→ Task to carry out
Can you rewrite the material from the line with "You are a computer-use agent. 999x446 pixels." through the end, putting "information icon" in place of "info icon" and changing nothing else?

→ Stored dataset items
>> Begin
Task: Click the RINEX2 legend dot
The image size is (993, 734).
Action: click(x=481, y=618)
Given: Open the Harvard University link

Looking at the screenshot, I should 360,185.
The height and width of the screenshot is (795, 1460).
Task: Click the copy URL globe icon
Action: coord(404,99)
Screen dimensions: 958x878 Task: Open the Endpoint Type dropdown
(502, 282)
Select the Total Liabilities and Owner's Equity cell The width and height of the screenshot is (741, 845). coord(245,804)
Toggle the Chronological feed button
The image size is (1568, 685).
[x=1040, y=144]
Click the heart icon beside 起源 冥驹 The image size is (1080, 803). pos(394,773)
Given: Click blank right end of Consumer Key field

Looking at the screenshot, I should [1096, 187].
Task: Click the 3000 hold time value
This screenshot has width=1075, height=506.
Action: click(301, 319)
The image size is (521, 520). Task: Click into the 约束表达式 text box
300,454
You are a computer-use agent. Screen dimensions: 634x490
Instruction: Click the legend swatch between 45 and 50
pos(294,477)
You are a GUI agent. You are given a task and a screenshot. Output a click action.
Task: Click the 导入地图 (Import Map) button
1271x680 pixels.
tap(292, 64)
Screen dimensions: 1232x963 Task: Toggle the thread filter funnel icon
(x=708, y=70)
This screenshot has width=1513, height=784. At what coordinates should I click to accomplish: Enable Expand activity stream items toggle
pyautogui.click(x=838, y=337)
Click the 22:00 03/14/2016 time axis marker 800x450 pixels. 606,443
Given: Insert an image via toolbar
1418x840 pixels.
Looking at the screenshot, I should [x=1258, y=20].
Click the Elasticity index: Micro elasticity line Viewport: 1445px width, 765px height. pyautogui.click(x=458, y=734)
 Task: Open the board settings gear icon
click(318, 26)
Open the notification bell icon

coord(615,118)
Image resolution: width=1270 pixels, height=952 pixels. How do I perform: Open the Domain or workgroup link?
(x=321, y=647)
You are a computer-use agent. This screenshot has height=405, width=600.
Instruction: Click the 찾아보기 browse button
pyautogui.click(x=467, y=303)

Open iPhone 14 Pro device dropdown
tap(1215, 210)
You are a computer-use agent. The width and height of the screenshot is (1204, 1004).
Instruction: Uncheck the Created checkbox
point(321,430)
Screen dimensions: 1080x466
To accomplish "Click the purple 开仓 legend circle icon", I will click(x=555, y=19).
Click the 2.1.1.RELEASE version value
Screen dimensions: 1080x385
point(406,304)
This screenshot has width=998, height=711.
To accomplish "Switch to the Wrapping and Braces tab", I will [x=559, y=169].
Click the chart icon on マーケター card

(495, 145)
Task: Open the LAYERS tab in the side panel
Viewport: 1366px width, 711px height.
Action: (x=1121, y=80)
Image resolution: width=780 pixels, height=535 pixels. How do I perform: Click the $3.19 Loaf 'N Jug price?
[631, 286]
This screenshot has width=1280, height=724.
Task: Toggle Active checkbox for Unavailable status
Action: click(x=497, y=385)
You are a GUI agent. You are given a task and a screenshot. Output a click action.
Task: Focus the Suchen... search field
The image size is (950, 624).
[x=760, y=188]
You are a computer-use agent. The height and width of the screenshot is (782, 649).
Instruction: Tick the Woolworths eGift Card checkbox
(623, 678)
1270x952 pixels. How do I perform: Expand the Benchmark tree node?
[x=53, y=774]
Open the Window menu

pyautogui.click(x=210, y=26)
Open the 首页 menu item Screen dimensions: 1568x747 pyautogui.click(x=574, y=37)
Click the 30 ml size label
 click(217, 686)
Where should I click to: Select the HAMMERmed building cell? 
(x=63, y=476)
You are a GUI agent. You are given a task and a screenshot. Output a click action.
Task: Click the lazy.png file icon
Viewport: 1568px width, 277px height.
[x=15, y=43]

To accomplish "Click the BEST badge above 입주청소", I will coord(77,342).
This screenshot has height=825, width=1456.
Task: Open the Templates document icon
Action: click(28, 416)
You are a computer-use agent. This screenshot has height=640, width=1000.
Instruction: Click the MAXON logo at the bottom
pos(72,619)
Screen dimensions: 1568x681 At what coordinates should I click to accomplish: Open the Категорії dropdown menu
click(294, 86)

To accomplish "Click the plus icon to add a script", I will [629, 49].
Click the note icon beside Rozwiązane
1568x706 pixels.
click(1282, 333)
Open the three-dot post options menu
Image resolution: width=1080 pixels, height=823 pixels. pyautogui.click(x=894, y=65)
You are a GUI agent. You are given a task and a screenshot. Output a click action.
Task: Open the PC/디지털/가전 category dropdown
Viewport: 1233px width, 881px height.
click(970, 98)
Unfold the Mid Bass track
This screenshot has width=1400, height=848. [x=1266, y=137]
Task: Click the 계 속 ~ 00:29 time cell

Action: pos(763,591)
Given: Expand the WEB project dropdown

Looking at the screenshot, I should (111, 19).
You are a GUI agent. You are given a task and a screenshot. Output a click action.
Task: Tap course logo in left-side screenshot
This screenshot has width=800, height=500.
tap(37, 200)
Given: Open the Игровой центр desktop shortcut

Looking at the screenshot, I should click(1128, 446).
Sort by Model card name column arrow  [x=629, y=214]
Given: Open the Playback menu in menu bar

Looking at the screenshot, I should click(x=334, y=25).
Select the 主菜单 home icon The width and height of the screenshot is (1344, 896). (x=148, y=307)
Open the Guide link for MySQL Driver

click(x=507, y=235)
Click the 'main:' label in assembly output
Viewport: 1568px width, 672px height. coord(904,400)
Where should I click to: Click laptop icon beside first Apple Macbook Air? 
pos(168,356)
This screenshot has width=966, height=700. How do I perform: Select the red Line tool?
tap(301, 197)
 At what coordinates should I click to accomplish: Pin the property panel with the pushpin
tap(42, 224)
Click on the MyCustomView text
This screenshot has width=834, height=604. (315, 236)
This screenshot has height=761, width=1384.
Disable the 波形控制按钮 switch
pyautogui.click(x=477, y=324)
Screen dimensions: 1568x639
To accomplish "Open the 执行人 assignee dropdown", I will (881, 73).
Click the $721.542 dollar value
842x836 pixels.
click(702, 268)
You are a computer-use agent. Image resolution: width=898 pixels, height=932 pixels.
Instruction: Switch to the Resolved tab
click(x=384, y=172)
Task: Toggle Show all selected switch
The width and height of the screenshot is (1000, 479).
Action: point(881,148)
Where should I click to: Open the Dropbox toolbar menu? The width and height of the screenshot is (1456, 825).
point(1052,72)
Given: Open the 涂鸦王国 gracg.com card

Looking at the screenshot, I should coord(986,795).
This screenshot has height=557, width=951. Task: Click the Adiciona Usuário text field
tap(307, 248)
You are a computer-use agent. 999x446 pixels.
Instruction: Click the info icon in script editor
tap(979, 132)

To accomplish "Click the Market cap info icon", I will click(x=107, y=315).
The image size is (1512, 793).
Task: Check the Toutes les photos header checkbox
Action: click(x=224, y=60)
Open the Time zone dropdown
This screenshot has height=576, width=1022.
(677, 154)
>> End
→ Output of the exercise
You are a computer-use agent. 999x446 pixels.
Instruction: Click the information icon in script editor
tap(979, 132)

To accomplish "Click the Market cap information icon", I will click(x=107, y=315).
The image size is (1512, 793).
Task: Check the Toutes les photos header checkbox
Action: click(x=224, y=60)
Open the Time zone dropdown
This screenshot has height=576, width=1022.
(677, 154)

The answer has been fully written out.